Default To Greece
Oil price continues to sell off as the odds of a Greek default continues to rise. The euro is under pressure causing the dollar to rise adding to the weakness in the sector. Last week word that Germany was making a contingency plan for a Greek default and the resignation of Juergen Stark of Germany led to speculation that a Greek default is inevitable and the fate of the euro-zone is in doubt. German Chancellor Angela Merkel’s government is making plans to beef up German banks if Greece fails to meet the terms of its aid package and defaults on debt. The markets are dealing with speculation that Juergen Stark resigned from the European Central Bank’s Executive Board because of the bank's bond buying program and the possibility that Germany is going to walk totally away from a Greek bailout.

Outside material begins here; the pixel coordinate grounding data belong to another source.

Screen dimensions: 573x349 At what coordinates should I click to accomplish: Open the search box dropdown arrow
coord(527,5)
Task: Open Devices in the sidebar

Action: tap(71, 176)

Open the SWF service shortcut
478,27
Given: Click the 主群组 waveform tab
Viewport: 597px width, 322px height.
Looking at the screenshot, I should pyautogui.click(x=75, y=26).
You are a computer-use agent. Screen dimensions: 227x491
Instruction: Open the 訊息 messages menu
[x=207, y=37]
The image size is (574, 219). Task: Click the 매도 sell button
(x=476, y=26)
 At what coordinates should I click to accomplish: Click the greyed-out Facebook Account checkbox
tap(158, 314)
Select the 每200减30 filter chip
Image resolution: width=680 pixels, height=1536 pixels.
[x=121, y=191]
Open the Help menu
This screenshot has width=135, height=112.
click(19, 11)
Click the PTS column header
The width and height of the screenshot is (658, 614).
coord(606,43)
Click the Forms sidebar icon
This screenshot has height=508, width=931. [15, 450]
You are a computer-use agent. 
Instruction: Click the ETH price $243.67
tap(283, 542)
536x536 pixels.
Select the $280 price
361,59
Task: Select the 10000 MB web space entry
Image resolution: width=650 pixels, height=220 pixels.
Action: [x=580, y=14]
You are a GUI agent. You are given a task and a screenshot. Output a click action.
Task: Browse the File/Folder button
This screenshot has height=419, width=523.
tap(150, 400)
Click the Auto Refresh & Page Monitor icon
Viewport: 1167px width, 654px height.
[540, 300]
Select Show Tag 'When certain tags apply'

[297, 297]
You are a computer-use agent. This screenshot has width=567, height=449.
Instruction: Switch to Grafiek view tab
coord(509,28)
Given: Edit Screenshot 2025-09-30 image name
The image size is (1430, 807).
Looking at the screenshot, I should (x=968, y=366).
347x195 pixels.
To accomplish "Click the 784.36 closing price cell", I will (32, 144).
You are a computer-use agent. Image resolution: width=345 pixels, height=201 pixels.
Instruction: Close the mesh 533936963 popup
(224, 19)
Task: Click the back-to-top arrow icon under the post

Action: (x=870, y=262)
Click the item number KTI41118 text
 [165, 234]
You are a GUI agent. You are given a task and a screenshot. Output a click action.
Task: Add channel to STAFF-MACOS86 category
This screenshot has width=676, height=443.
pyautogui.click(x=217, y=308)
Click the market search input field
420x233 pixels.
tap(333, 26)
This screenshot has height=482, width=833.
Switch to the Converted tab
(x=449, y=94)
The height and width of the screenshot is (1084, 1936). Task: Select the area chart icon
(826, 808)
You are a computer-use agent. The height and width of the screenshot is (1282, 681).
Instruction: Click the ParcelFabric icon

Paul Krugman of the New York Times is adding to the uncertainly by saying that, "Financial turmoil in Europe is no longer a problem of small, peripheral economies like Greece. What’s under way right now is a full-scale market run on the much larger economies of Spain and Italy. At this point countries in crisis account for about a third of the euro area’s G.D.P., so the common European currency itself is under existential threat.. it’s all coming to a head. We’re not talking about a crisis that will unfold over a year or two; this thing could come apart in a matter of days. And if it does, the whole world will suffer."
The whole market is suffering as stocks around the globe take a hit. If stocks fall and fears rise, then capital in Europe may begin to freeze up.